While we were loading up all our stuff into the plane, Craig mentioned that his other plane had crashed into a tree as it was flying through smoke.  The pilot had died in the crash while the two crew members were in serious condition.  On the flight back to Kotzebue, Craig flew over his other hunters and wagged his wings to let them know he knew where they were.   It was about 6:00 pm when we finally arrived back in town.  Air cargo services were closed already so it posed a bit of a problem for me.  My original plan was to air cargo the meat and antlers to Anchorage.  It was Saturday night and air cargo was not going to reopen until Tuesday morning.  Well after my departure.  It was immediately settled in my mind.  I will just donate all the meat.  John on the other hand had the luxury of traveling in his own plane so it was not a problem for him.  In fact, he offered to take my meat so I gave him everything.  He was able to freeze all the meat in Sean’s (aka Bigfoot) new deep freeze.
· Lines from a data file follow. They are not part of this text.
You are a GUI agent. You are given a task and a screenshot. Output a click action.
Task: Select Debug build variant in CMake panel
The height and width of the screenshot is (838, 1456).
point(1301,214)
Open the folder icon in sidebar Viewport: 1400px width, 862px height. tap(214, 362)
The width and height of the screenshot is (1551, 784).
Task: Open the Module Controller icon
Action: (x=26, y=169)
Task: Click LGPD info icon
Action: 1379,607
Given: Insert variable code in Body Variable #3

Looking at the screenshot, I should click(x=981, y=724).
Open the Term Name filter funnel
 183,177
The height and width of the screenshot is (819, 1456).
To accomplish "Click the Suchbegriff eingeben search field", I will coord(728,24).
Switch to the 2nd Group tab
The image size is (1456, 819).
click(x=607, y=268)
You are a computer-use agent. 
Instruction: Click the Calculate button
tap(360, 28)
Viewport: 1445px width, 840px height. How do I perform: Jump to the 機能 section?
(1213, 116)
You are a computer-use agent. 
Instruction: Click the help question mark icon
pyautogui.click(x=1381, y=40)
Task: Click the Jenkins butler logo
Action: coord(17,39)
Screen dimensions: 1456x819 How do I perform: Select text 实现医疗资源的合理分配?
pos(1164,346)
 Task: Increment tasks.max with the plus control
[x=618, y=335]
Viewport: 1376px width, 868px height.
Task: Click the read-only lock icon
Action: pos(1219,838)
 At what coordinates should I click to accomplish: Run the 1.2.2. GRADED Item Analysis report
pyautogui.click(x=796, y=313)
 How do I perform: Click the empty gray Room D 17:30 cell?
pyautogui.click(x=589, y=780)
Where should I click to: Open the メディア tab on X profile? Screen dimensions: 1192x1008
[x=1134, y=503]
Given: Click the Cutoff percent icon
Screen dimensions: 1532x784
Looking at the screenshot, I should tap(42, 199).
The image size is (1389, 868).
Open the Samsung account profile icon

The next morning, I purchased an antler box for $35 from Alaska Airlines for my caribou rack.  I checked that box as well as all our camping, hunting and rafting gear all the way to Newark; a total of seven items, including five over-sized and overweight items.  For all that trouble, I was only charged an additional $300 in fees.  I was also able to get on an earlier flight so I would get home half a day earlier.  Once I arrived in Anchorage, I called to let my wife know my new flight details and to let her know that she should pick me up in my truck.

The flight home was smooth.  I slept most of the way home.  It was even nicer that my wife, who loves to sleep in on weekends, came to pick me at the airport despite my 6:00 am arrival.  Seeing her is always a very uplifting experience for me.  I retrieved all my stuff from baggage claim.  When we got home, I slept for 18 hours straight.  My adventure was officially over so all I could do now was to dream about my next adventure.